Consignes:
1) Citez toutes les personnes nommées dans le texte sur la solitude dans la foule, dans leur ordre d'apparition.
2) Rédigez la suite du texte sur la solitude dans la foule, à partir de sa dernière phrase.

Extrait fourni:
6La solitude dans la foule est un paradigme du monde moderne industrialisé à partir du 19eme siècle, dénoncée comme le résultat des effets néfastes d'un monde déshumanisé. Avec le développement des villes, l'urbanisation, la disparition des structures familiales et sociales traditionnelles, la démographie galopante liée aux progrès de la médecine est apparue cette figure d'un homme isolé dans la foule pour le meilleur et surtout pour le pire.

7La sociologie naissante en a fait un objet d'étude. Durkheim a modélisé les diverses formes de désaffiliation sociale pouvant selon lui aller jusqu'à l'anomie qu'il définit comme l'état de l'être ou d'une société qui ne reconnaît plus de règle. Ainsi écrit-il dans le premier ouvrage l'ayant rendu célèbre « Le Suicide » que « l'état de dérèglement ou d'anomie est donc encore renforcé par ce fait que les passions sont moins disciplinées au moment où elles auraient besoin d'une plus forte discipline » et ce, selon lui, du fait de la solitude de l'homme moderne qui perd sa place dans le tissu, l'architecture sociale.

8D'Edgar Poe dans sa nouvelle « L'Homme des Foules » à Baudelaire dans son poème « Les Fenêtres » en passant par la foule aveugle des démocraties selon Tocqueville : « foule innombrable d'hommes semblables et égaux qui tournent sans repos sur eux-mêmes » la figure de la solitude dans la foule est omniprésente.

9De l'homme des foules « le regard vide et absent » au flâneur observateur qui « peuple sa solitude », on trouve déclinée la figure aux multiples facettes du solitaire dans la foule, perdu et anonyme d'un côté mais occupant une place centrale d'observateur, tout en restant caché de l'autre.

10L'individualisme des sociétés modernes démocratiques est souvent associé à la figure de la solitude dans la foule et ce, comme le prix à payer d'une liberté devenue trop grande donc trop lourde à porter. Cette figure douloureuse du solitaire qui se fond dans la foule par horreur de se retrouver seul et qui subit sa solitude est tempérée par l'image de la communion avec la foule universelle. Mais cette communion se transforme vite en paradigme des méfaits de la « psychologie des foules » théorisées par des auteurs comme Gustave Le Bon ou Sigmund Freud.

11On reproche aussi au monde moderne de faire perdre à l'individu à la fois sa personnalité mais aussi son réseau socio-affectif de base. C'est ainsi que David Riesman et coll en 1950 dans « la foule solitaire - Anatomie de la société » paru en français chez Arthaud en 1964 dressent le portrait de l'homme moderne solitaire qui vit dans une société d'abondance, urbanisée ; phénomène qui correspond au passage des sociétés fondées sur le clan ou la famille dans lesquelles l'individu reçoit une place précise à une société de masse dans laquelle l'individu doit s'inventer une place.

Lignes fournies:
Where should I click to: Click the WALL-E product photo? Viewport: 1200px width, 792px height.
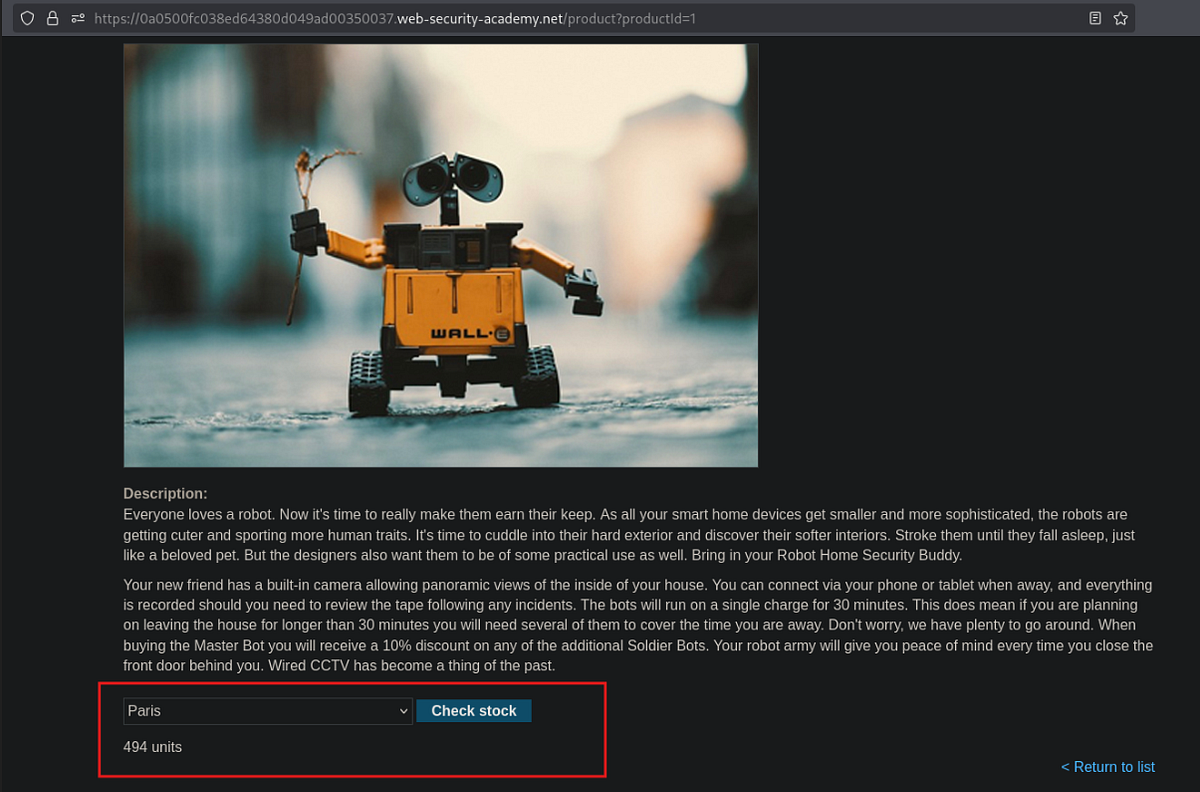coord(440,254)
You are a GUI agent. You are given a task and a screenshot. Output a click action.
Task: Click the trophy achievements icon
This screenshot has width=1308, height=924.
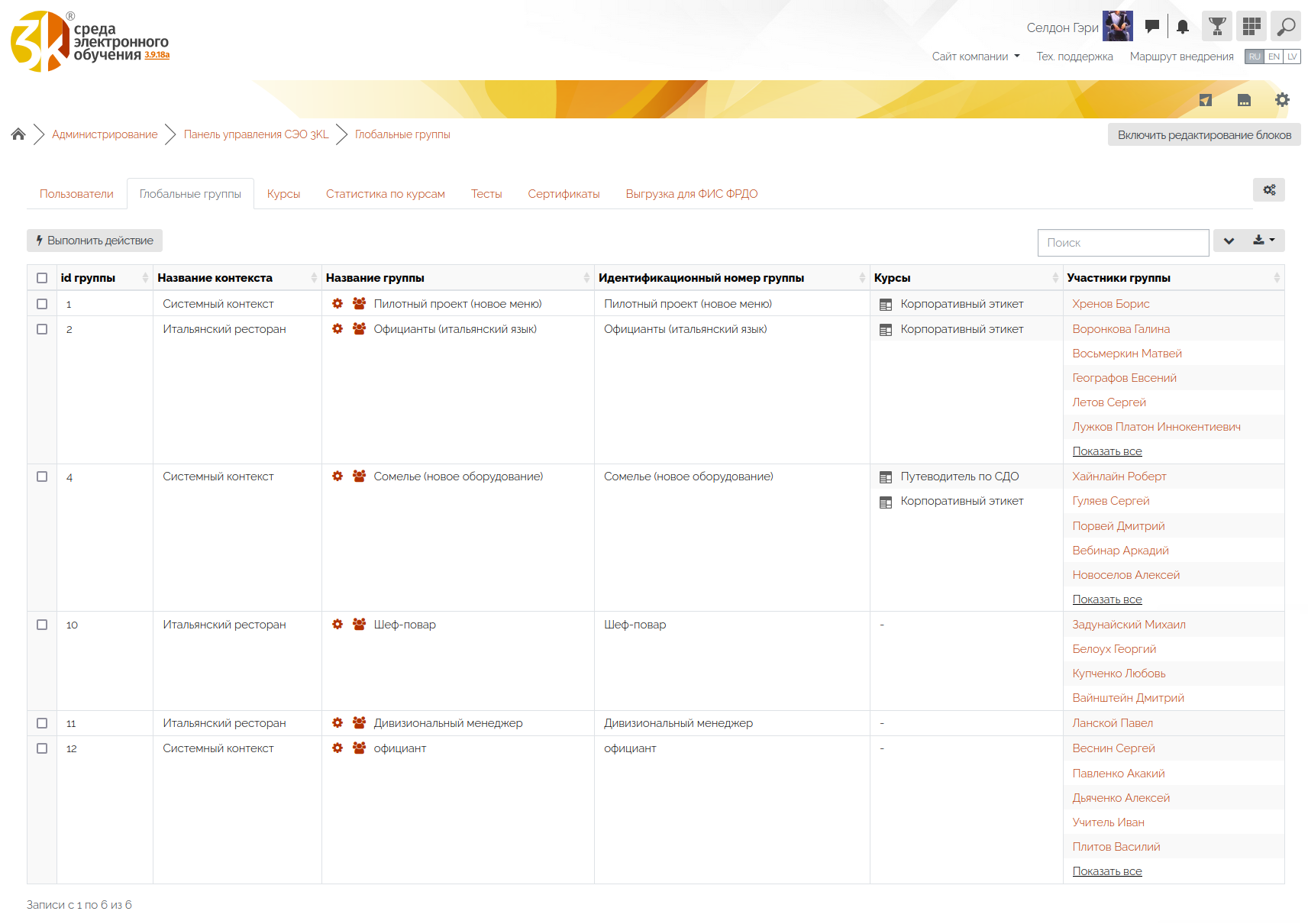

Réponses:
1) Durkheim, Edgar Poe, Baudelaire, Tocqueville, Gustave Le Bon, Sigmund Freud, David Riesman

2)
12La famille est remplacée selon eux par le « peer group », cercle plus vaste à l'origine du caractère social « extra-déterminé » « dont la conformité est assurée, par la réceptivité aux espoirs et aux préférences d'autrui ». Ce qui impose à l'individu une tâche paradoxale, source d'angoisse, celle d'être à la fois autonome, d'exprimer son individualité tout en se conformant à l'approbation du groupe : « Comment concilier l'autonomie et le maintien de la sociabilité, exprimer son individualité sans nourrir l'angoisse des marginaux ? ». L'individu se retrouve seul face à la recherche de l'approbation d'un groupe élargi plutôt qu'intégré dans une structure à échelle individuelle. L'autonomie se confond avec l'adaptation aux normes souligne Daniel Vidal dans son ouvrage « Sociologie du travail ». L'apparent gain de liberté se paye d'une aliénation accrue au modèle dominant.

13Pour synthétiser, il faut insister sur le fait que l'individu ne conçoit sa solitude qu'en puisant dans les dispositifs symboliques de son époque. C'est ainsi, que dans nos sociétés modernes, simultanément et paradoxalement, la solitude est stigmatisée comme le résultat néfaste d'une société individualiste et consumériste où l'apparence et la possession sont des valeurs suprêmes et à l'opposé, exaltée comme le signe d'une indépendance d'esprit et de corps et donc comme le signe suprême de la capacité d'autonomie d'un individu pleinement épanoui. Nous sommes face au paradoxe des sociétés modernes qui met l'individu au centre sans lui donner les moyens de son autonomie. Ce paradoxe est prolongé quoique renouvelé, selon certaines modalités spécifiques que nous allons tenter de décrire, par l'apparition de « l'individu connecté » (et bientôt augmenté par l'intelligence artificielle).

14On pourrait alors penser que l'apparition d'internet puis des réseaux sociaux est venue pallier ce problème de la solitude dans la foule puisque cela permet de n'être jamais seul, toujours ou à la demande. L'apparition d'internet modifie les modalités de la solitude en dissociant état et ressenti. On peut être seul chez soi sans le ressentir comme tel ou à contrario avoir beaucoup d'amis sur internet et pourtant se sentir seul. On peut être dans la foule tout en étant seul et donc apparemment autonome.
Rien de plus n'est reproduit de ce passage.